Tuesday, February 17, 2004

Wake up call?

Syria is trying to change its image in Washington, but the effort seems to be failing:

Syria has launched a diplomatic campaign aimed at canceling its membership in the Bush administration's "rogue" nations club. But the United States and its key allies remain cool, unconvinced that the overtures amount to anything more than lip service from a government that remains fundamentally hostile to U.S. interests.

The question for the Bush administration is whether Syria can be persuaded to follow Libya's lead in renouncing terrorism and giving up any weapons of mass destruction it might have.

The answer is a matter of some urgency in this campaign year, because a new U.S. law will trigger economic and political sanctions against Syria in May — unless Secretary of State Colin L. Powell certifies that Damascus is making progress toward meeting American demands or President Bush waives the sanctions on national security grounds.

The guessing game in Washington is how long American patience with Syria will last if Bush is reelected. With the administration's hands full with Iraq, Afghanistan and North Korea, no one expects the U.S. to put military pressure on Syria before the November presidential election.

[...]

Syria was not named by Bush as an "axis of evil" nation, though in the past it has been routinely mentioned in the same breath as Iraq, Iran, North Korea and Libya as nations suspected of fitting the two criteria deemed most dangerous to U.S. interests: possession of weapons of mass destruction and support for terrorists to whom such weapons might be transferred.

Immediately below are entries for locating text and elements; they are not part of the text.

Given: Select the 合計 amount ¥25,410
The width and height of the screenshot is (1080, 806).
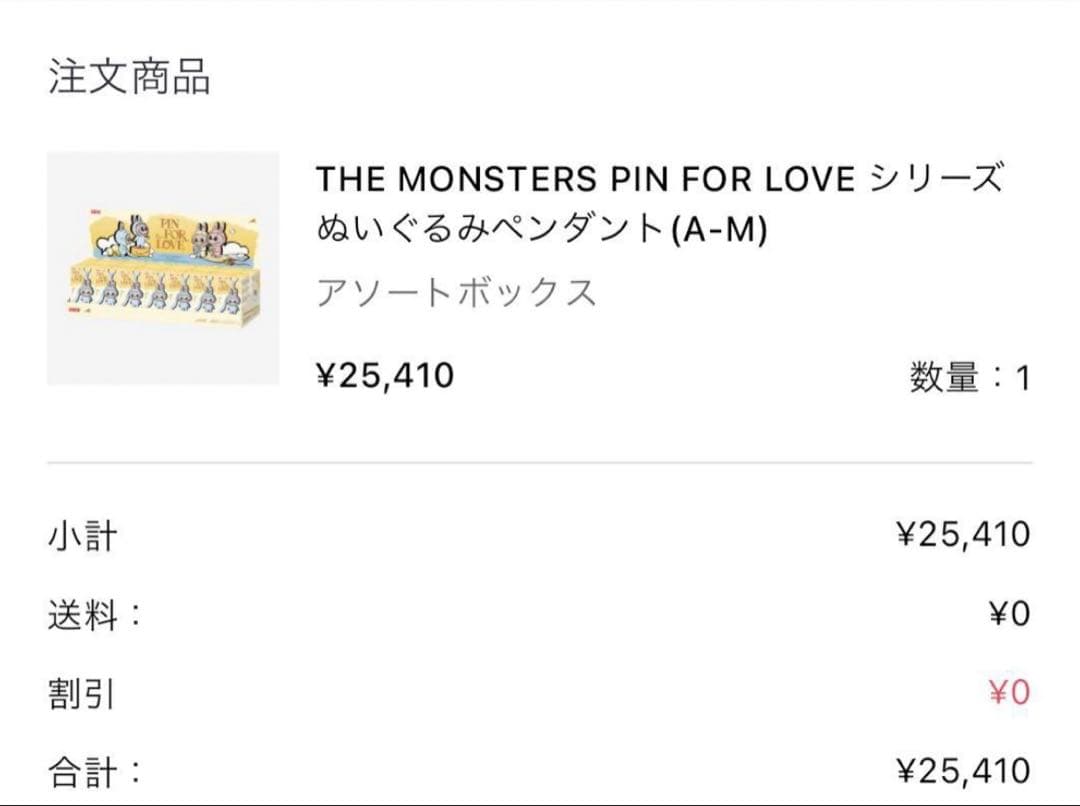Looking at the screenshot, I should point(963,771).
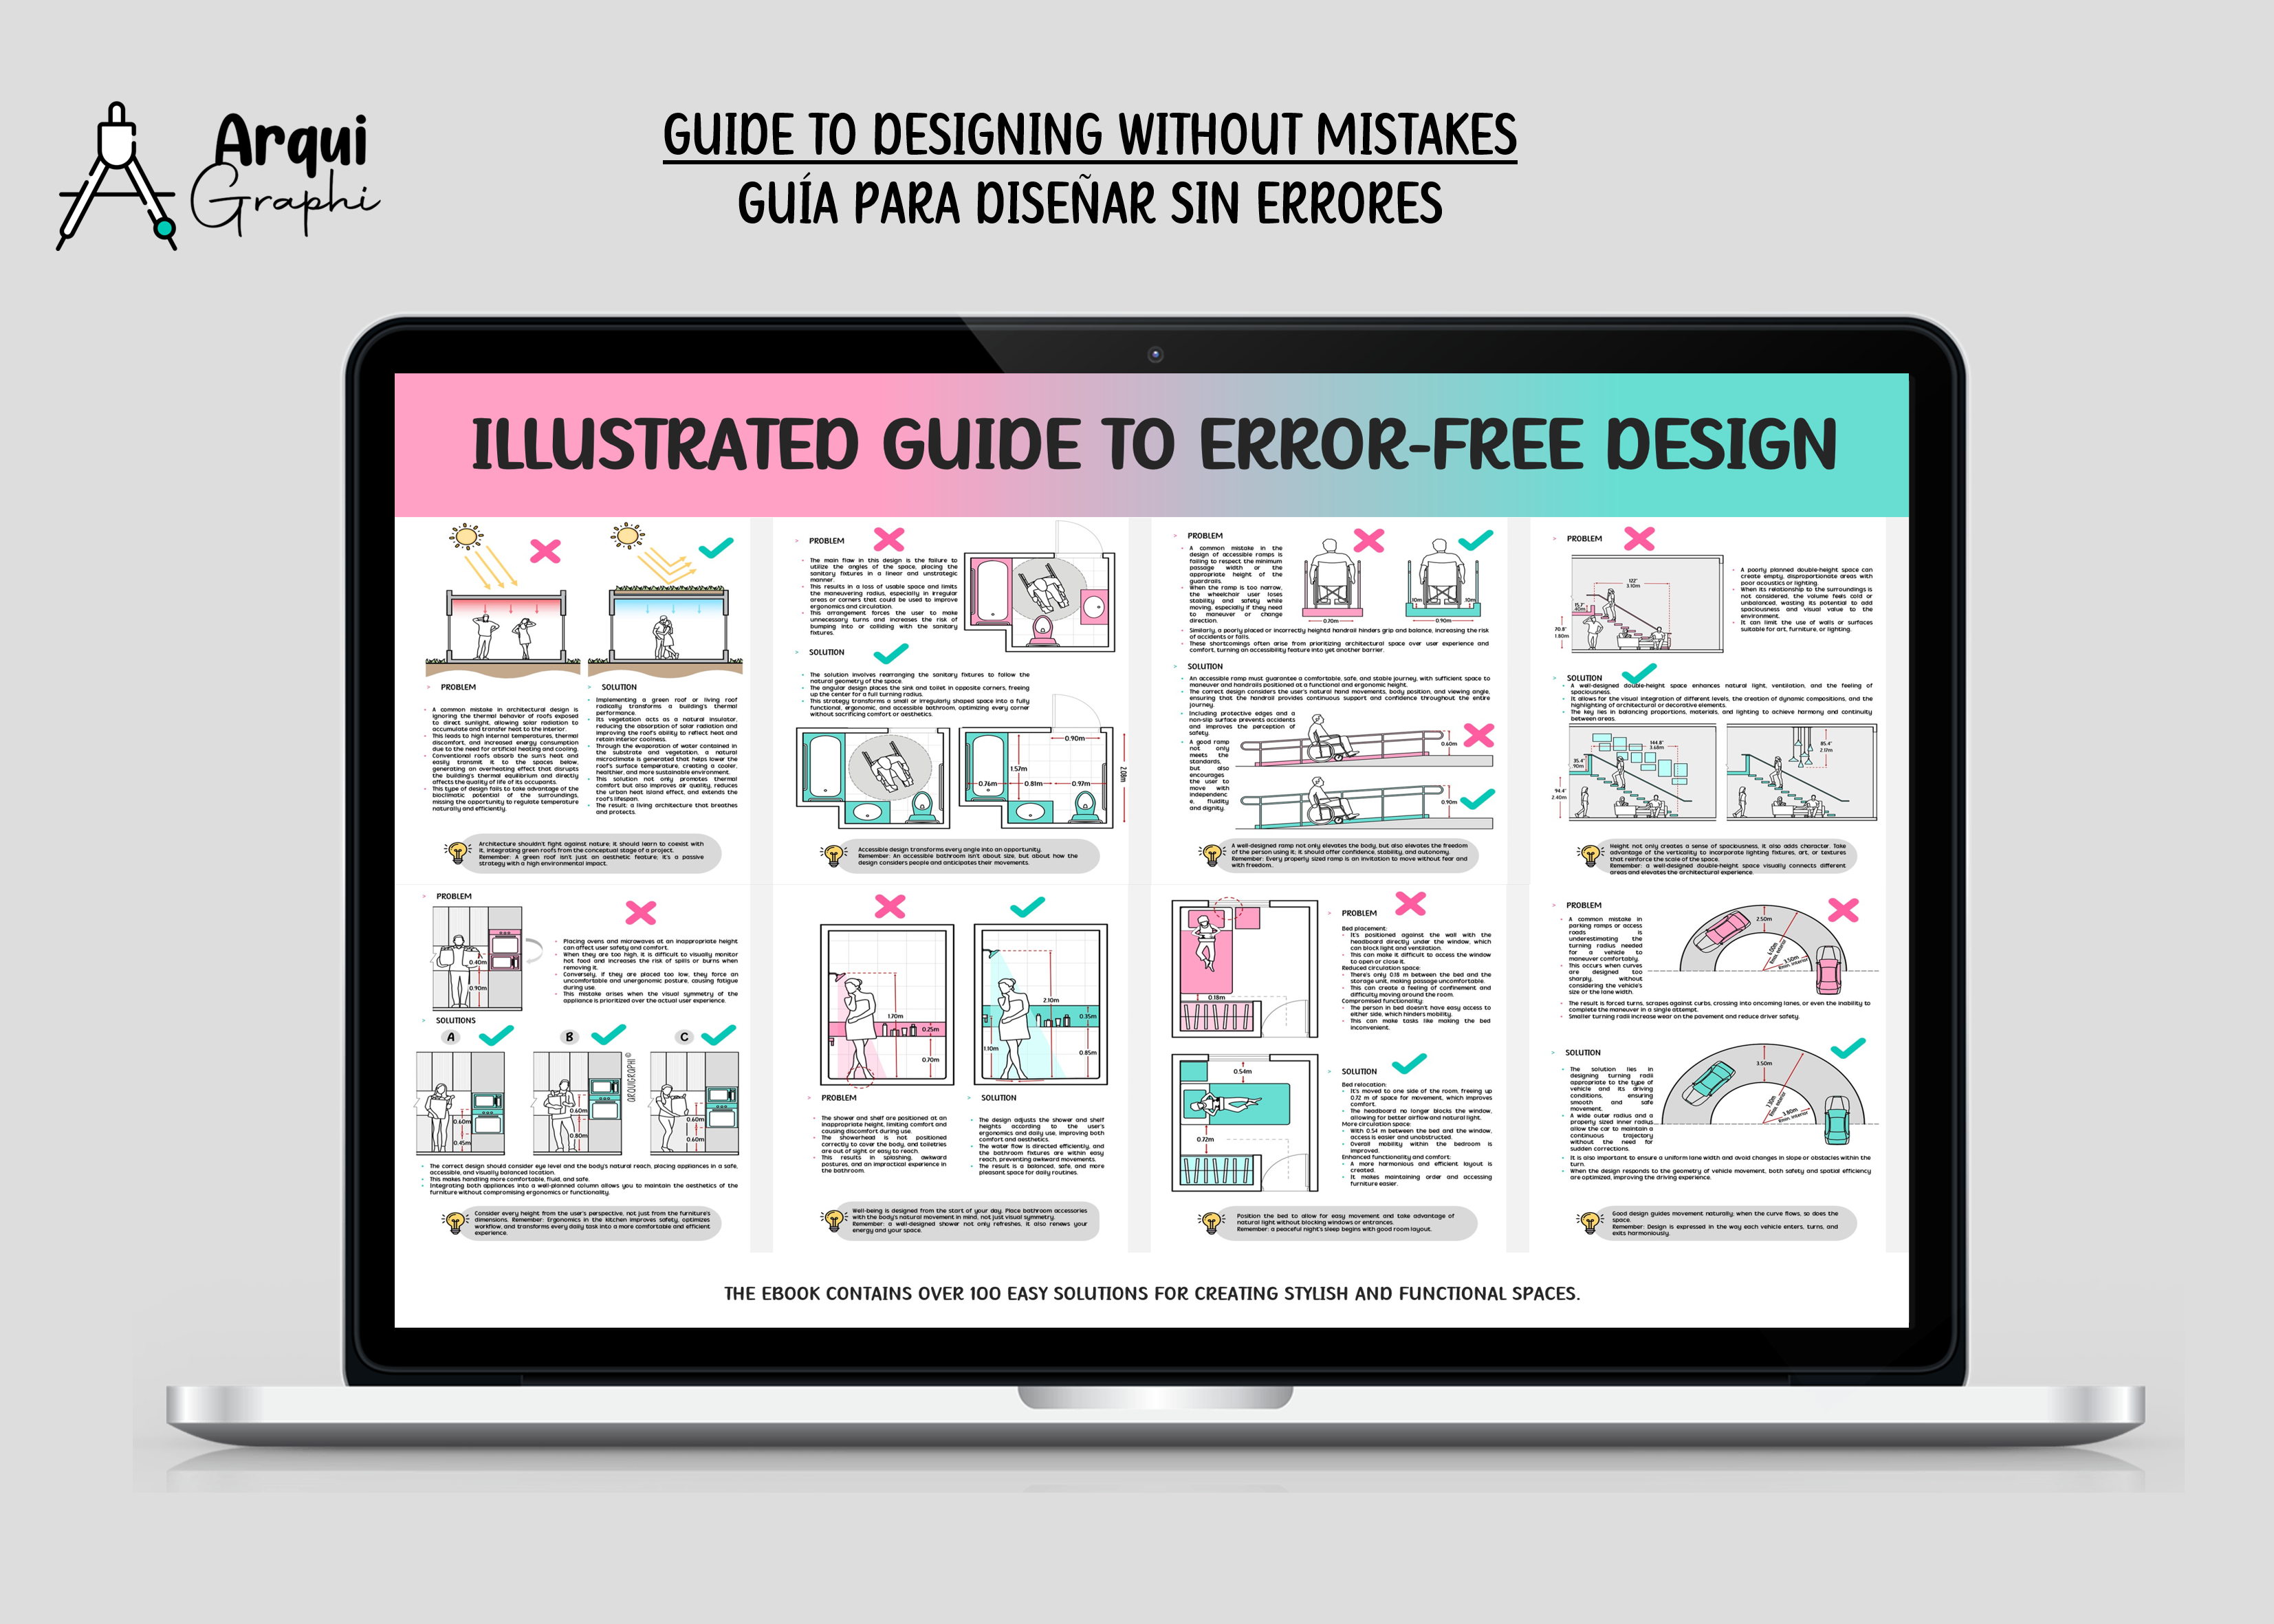The height and width of the screenshot is (1624, 2274).
Task: Click the pink X beside the double-height space PROBLEM heading
Action: 1639,539
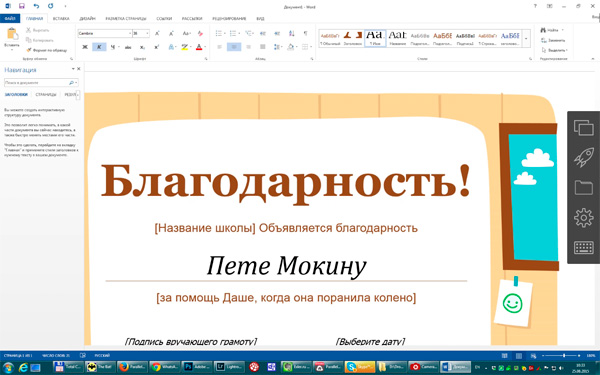The image size is (600, 375).
Task: Apply center text alignment
Action: [x=234, y=47]
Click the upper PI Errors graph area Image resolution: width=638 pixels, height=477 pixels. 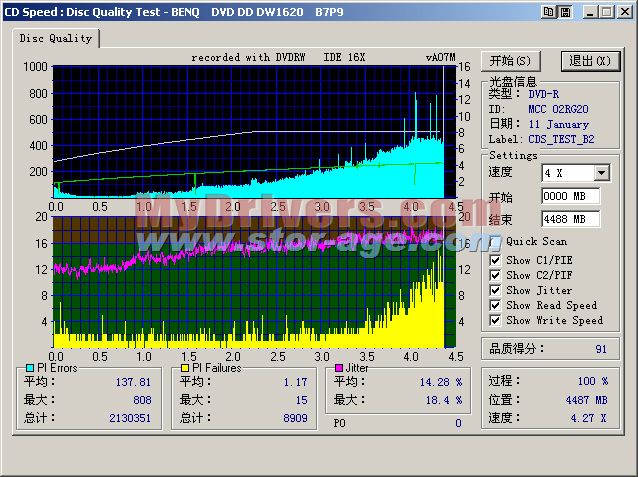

Syria is, however, the only one of the "rogue" nations with which the United States has normal diplomatic relations and daily contacts. The problem is that those contacts seem to be leading nowhere, State Department officials said.

"There's a lot of frustration with the Syrians," said one official who requested anonymity. "Basically, there's the feeling that the clock is ticking on Syria and they need to heed the wake-up call."